ABA was the biggest New York lobbyist, outspending the United Fed. of Teachers, No. 2 at $7.8M, said NYPIRG, a reform group.

Total state lobbying spending was a record $210M, up from $198M in the previous year and a far cry from the $80M spent in 2001.

D.C. Spending ‘Super-Sized’

Proposed federal taxes on sugary drinks in 2009 caused Galen Reser, Pepsi VP-government affairs, to say that they are “one of the biggest public policy threats the company has ever seen.”

The ABA nationally spent $9.9 million on lobbying in 2010, according to reports filed under the Lobbying Disclosure Act of 1995.

ABA SVP Kevin Keane old the NYT April 30 that “Once you start going into grocery carts, deciding what people can or cannot buy, where do you stop?”

Bloomberg said he wants food stamp users to buy “foods and drinks that provide real nourishment.”

The benefits are paid by the Federal Government and are administered by the Agriculture Dept.

The NYT said President Obama’s position on the New York plan is “unclear” and that it puts him in "an awkward situation.”

First Lady Michelle Obama’s anti-obesity program calls for Americans to “drink less soda or sugar-sweetened drinks.”

New York officials say sugary drinks are the single biggest contributor to the obesity epidemic. They are marketed heavily to children who acquire a lifelong “sweet tooth,” say the critics.

Athlete endorsements and “brilliant” coloring help to “hook” the children, they add.

President Obama has said that Americans drink “way too much soda” and that taxing soda is “an idea that we should be exploring.”

PR a ‘No Show’ in NYT Article

The NYT sought comment from Susan Davidson, Kraft director of corporate affairs, and Kirstie Foster, General Mills director of corporate PR. Both refused.

Kraft products include, besides cheese and candy (Cadbury), Kool-Aid and Oreo cookies.

Davidson sent the NYT to the Food Research and Action Center and Foster suggested the Grocery Mfrs. Assn.
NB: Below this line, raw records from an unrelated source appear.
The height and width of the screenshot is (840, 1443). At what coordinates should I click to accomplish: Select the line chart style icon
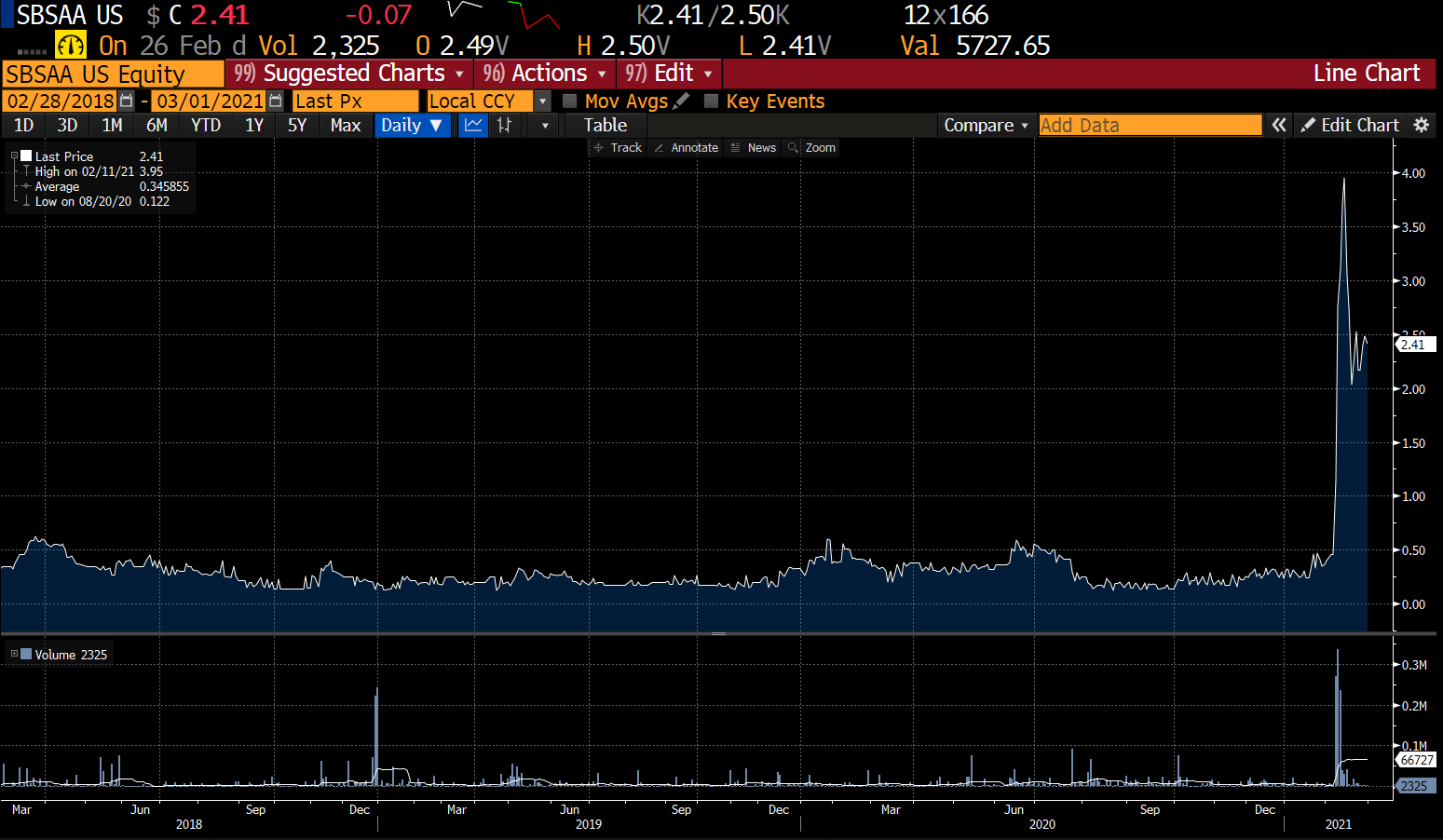coord(472,125)
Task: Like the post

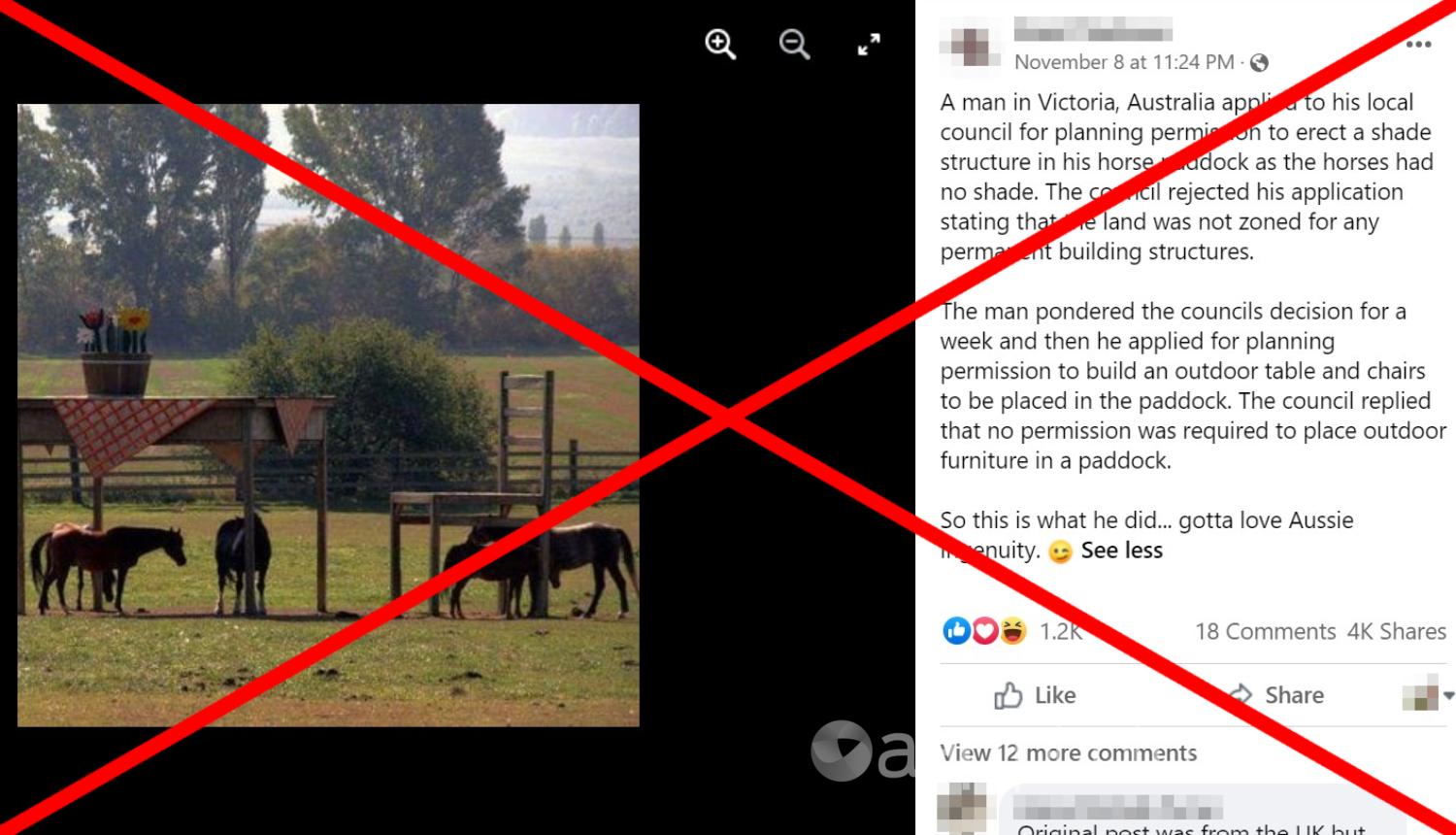Action: click(x=1035, y=695)
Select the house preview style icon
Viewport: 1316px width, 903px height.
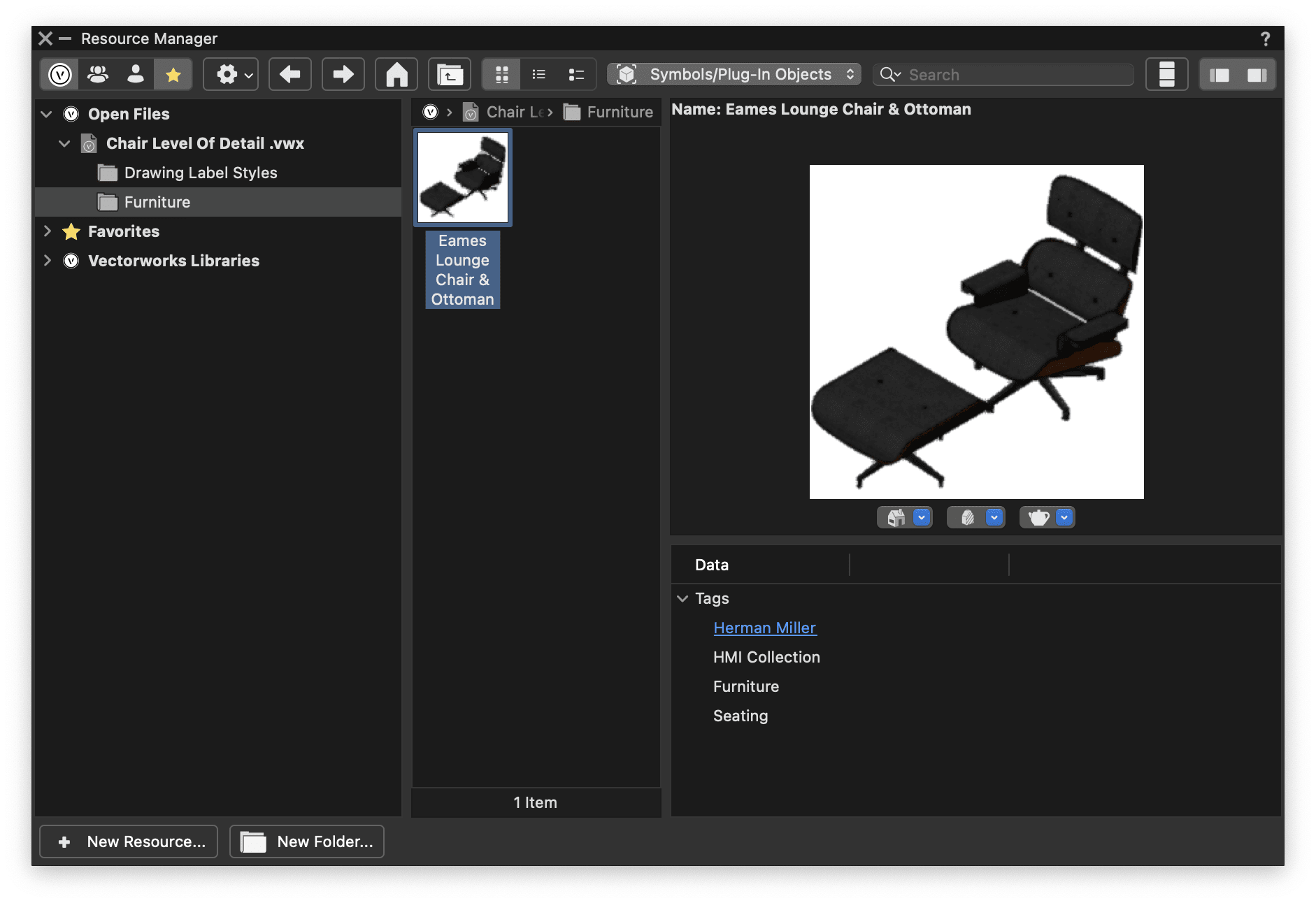[x=897, y=517]
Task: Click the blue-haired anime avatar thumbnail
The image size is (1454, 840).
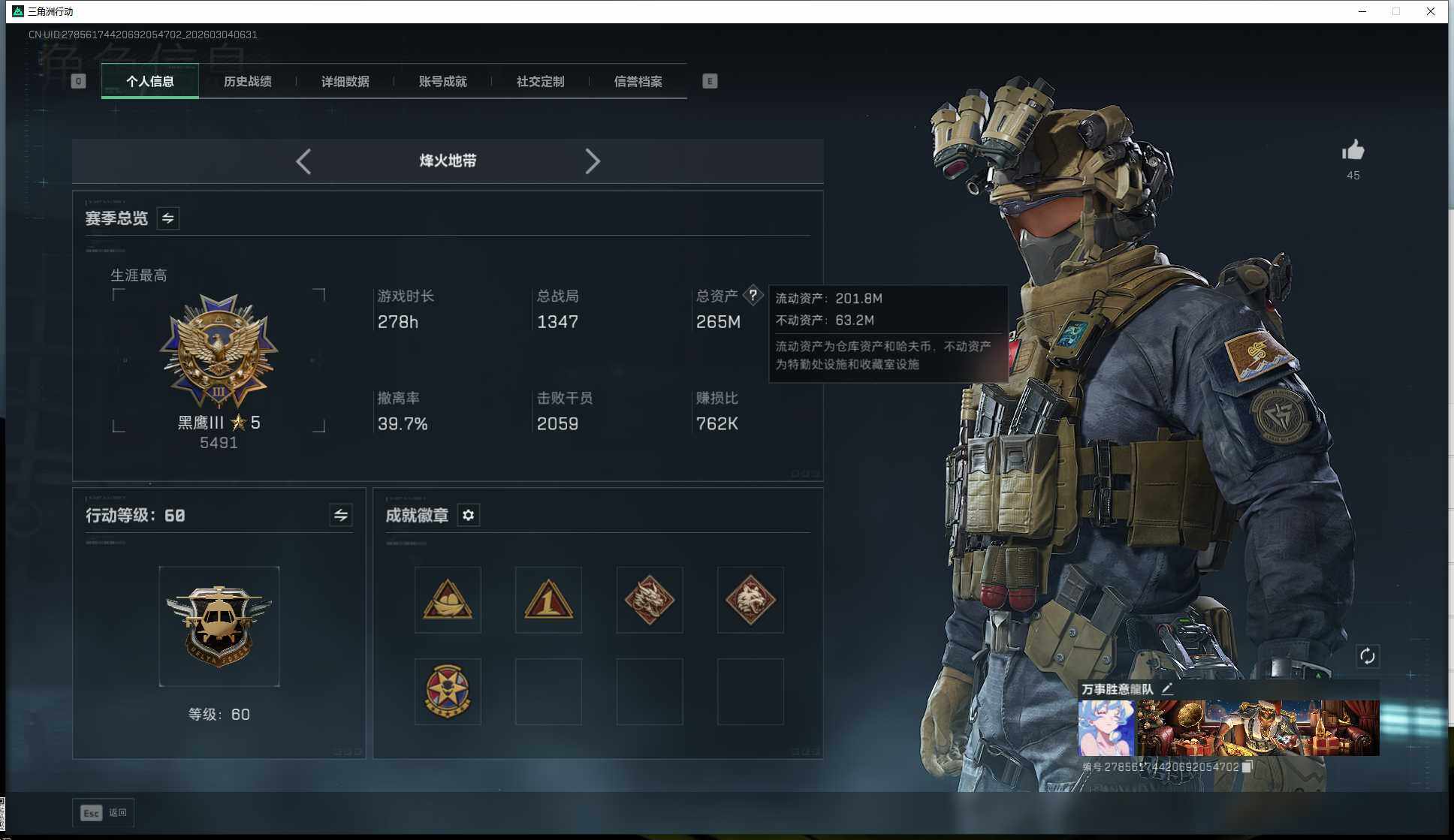Action: 1106,727
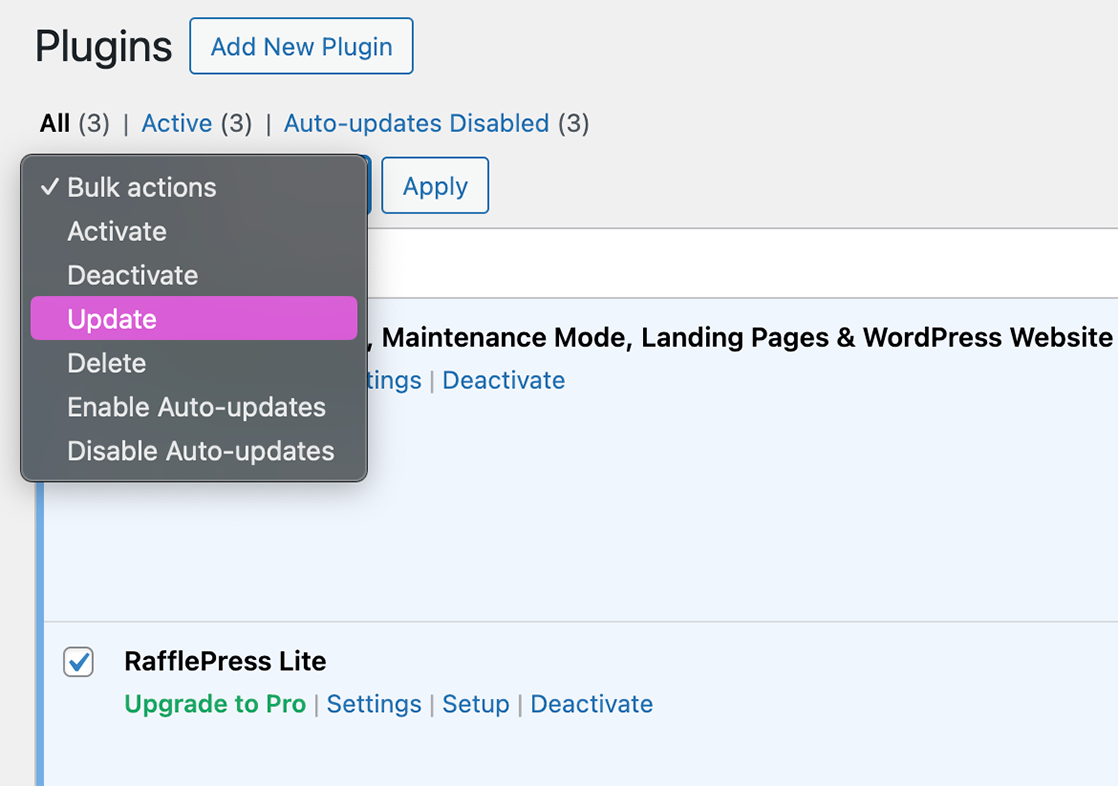Filter by "Active (3)" plugins
The width and height of the screenshot is (1118, 786).
coord(177,123)
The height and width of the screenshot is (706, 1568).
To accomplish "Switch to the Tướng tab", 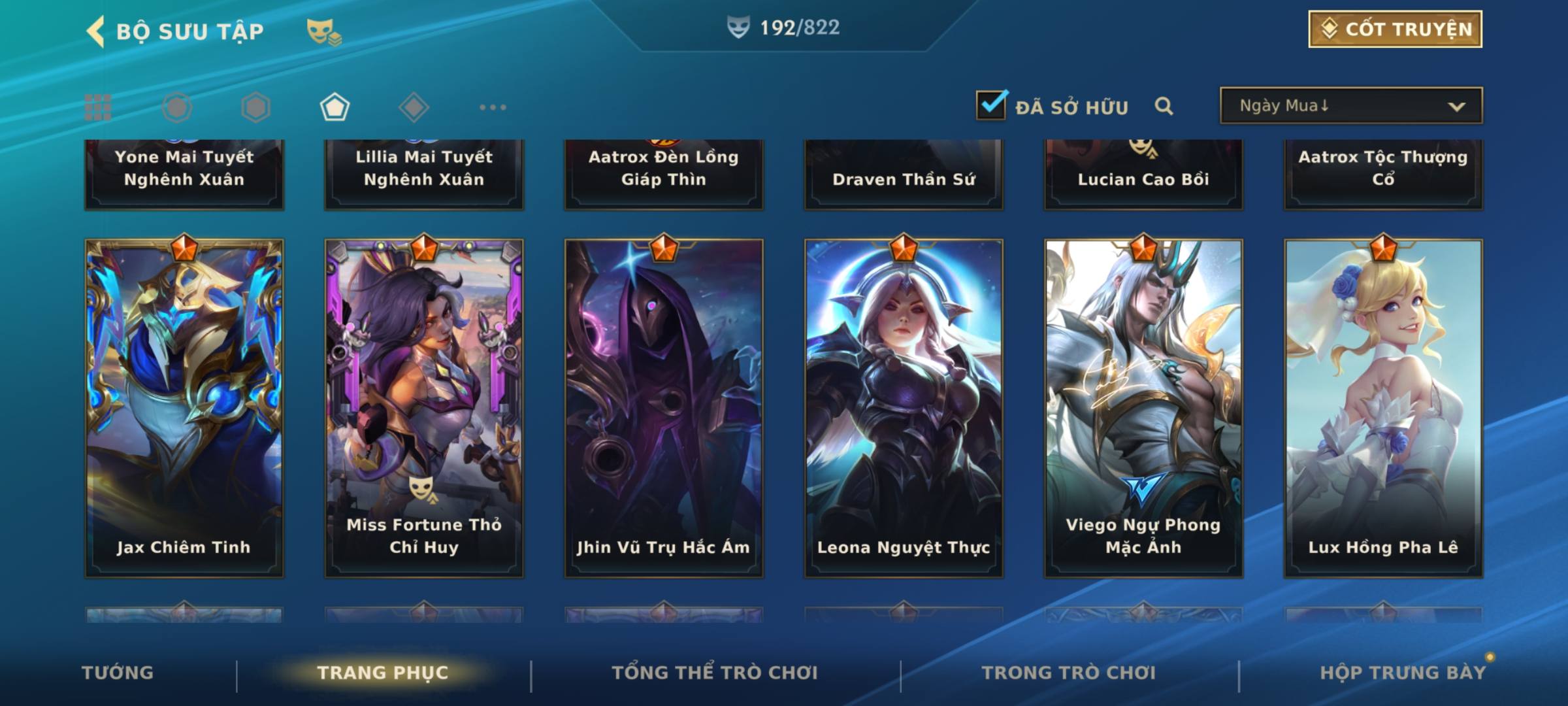I will point(118,673).
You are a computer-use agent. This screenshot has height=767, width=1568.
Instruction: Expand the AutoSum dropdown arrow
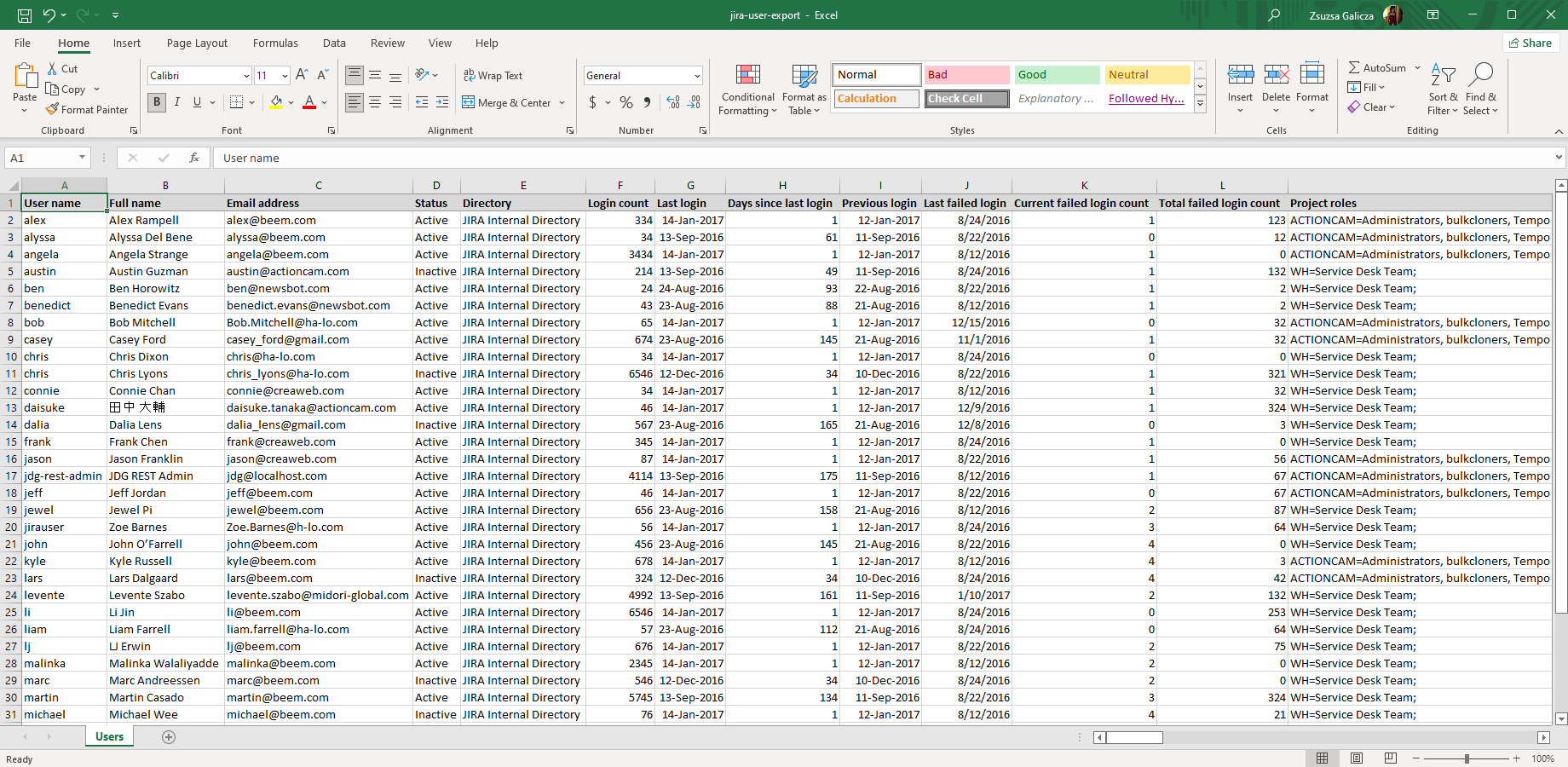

Brian Kennedy, spokesman for the GMA, referred questions to two other trade groups, the Food Marketing Institute and the National Grocers Assn., both of which object to Bloomberg’s proposal.

California health officials say the state is in a fiscal crisis and cannot afford the costs of obesity driven by highly profitable soda companies who especially target youth.

Assemblyman Bill Monning last week said he is “temporarily” giving up on his bill to tax sugared drinks at the rate of a penny per-ounce.

The GOP-controlled Assembly requires a two-thirds majority to pass such a law and the “Republicans adamantly oppose any such new tax,” said the Sacramento Bee.

Said Monning: “I remain committed to educating the public about the dangers of sugary drinks?the biggest contributor to current obesity trends.” He said the state “must avoid a future influx of chronically ill adults into an already overstressed healthcare sytstem.”

The California Center for Public Health Advocacy says 56% of state adults are overweight as well as 28% of the children and there has been a “dramatic rise” in chronic diseases such as diabetes which costs the state $41 billion a year.

Dr. Harold Goldstein of the CCPHA said half of African-American and Latino children and one-third of Caucasian children born in 2000 will develop Type 2 diabetes in their lifetimes under current trends.

CCPHA has focused on the role of sugary beverages in the obesity epidemic.

Nationally, 12.5 million children and teens or 16.9% are “obese,” according to the Centers for Disease Control.

The Wall St. Journal had a feature April 29 on Maine’s campaign to get children to eliminate “sugary drinks” from their diets.